==== SUPPLIED INFORMATION ====

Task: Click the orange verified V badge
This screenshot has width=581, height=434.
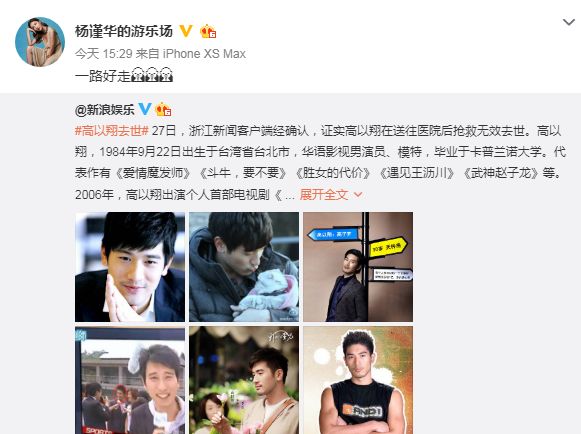Action: click(x=186, y=31)
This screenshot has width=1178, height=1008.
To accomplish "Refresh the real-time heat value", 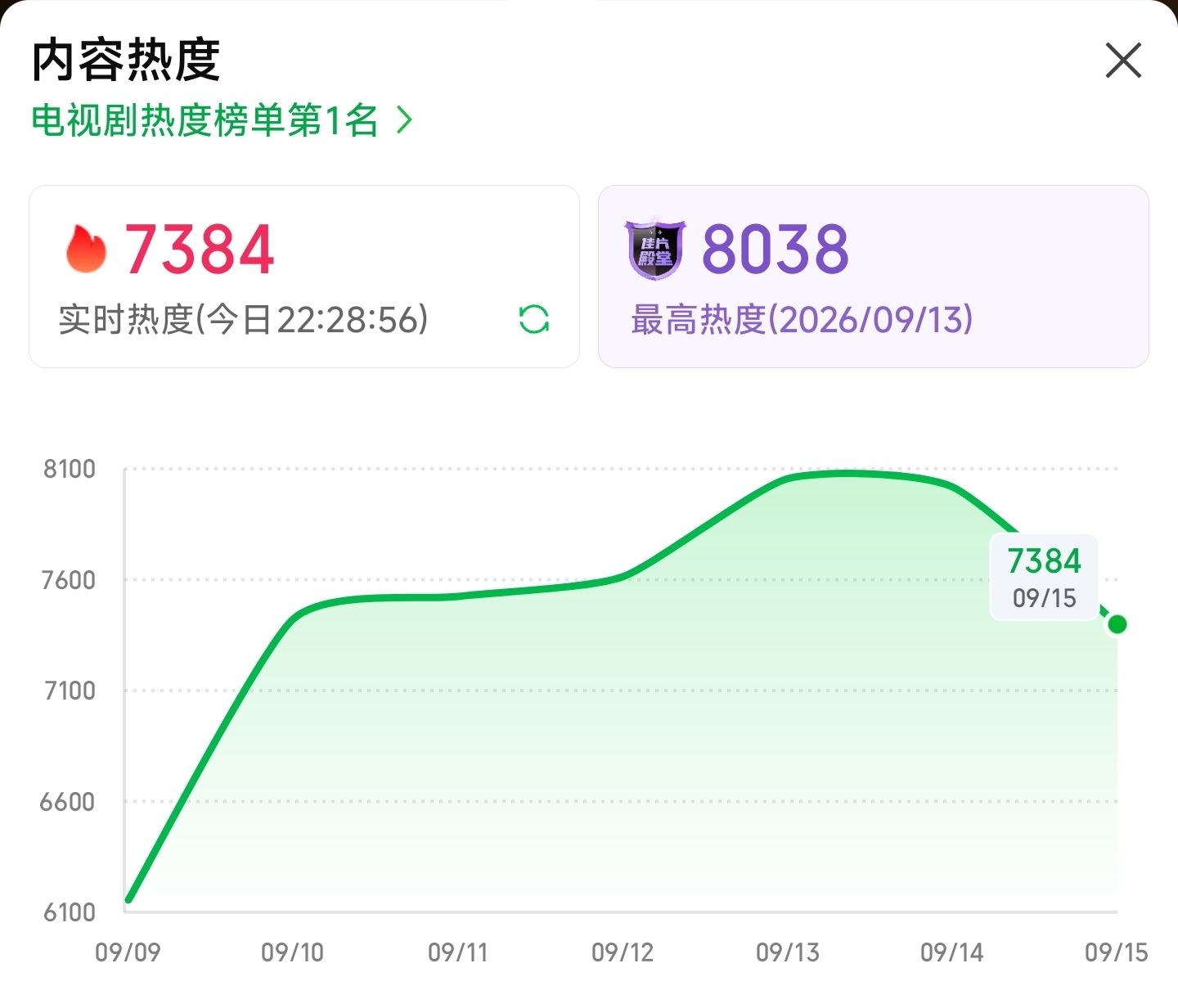I will point(534,319).

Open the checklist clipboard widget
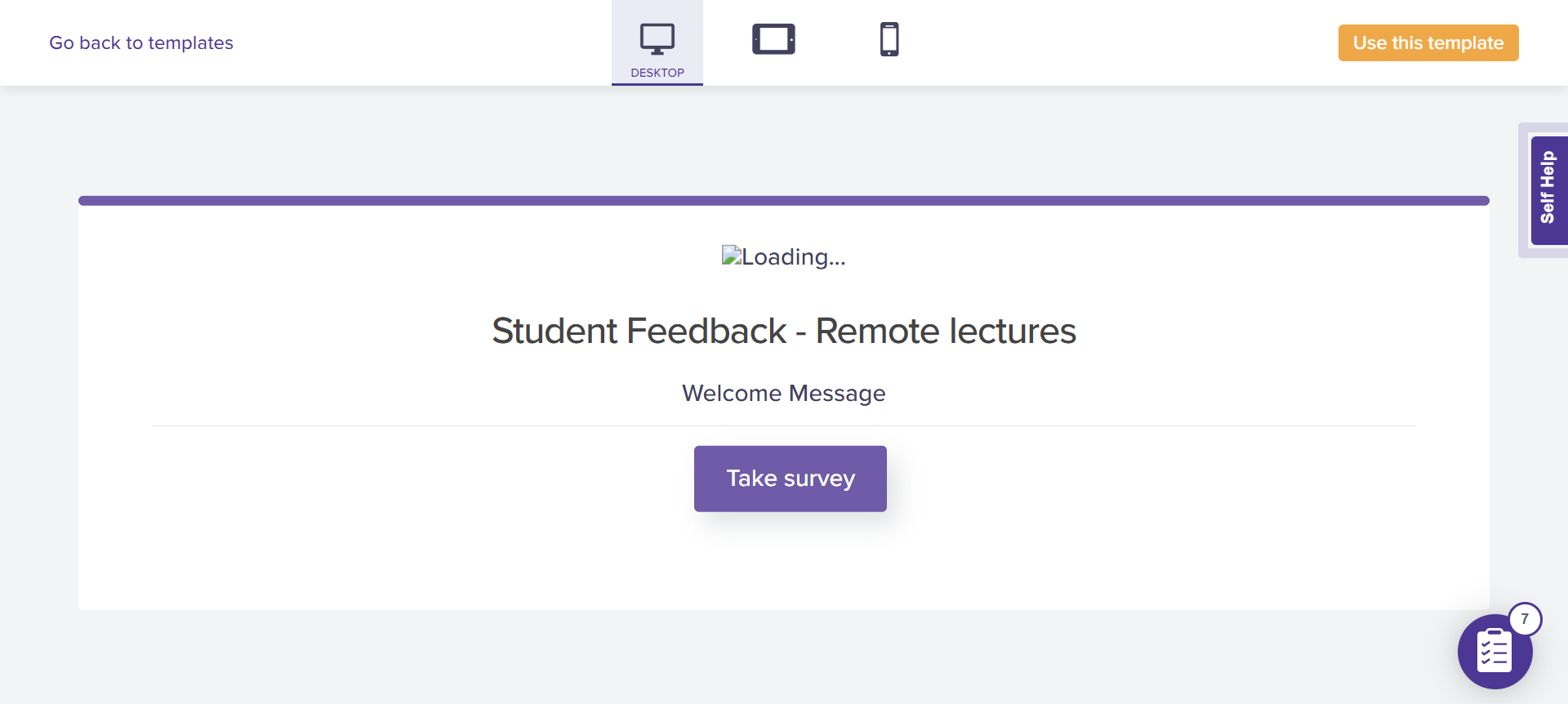click(x=1494, y=653)
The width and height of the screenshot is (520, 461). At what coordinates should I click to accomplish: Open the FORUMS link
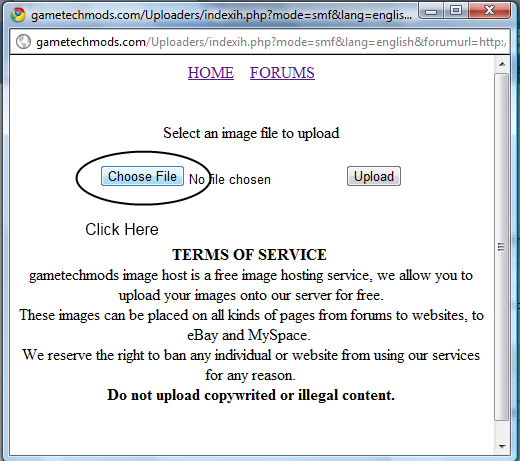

====

WHAT IS BEING ASKED:
Go to the line that contains "Open the checklist clipboard widget" and copy it and every line after it through the end of the entries, exactly, without the pictures.

COMPLETED TASK:
Open the checklist clipboard widget
click(x=1494, y=653)
The width and height of the screenshot is (520, 461). At what coordinates should I click to accomplish: Open the FORUMS link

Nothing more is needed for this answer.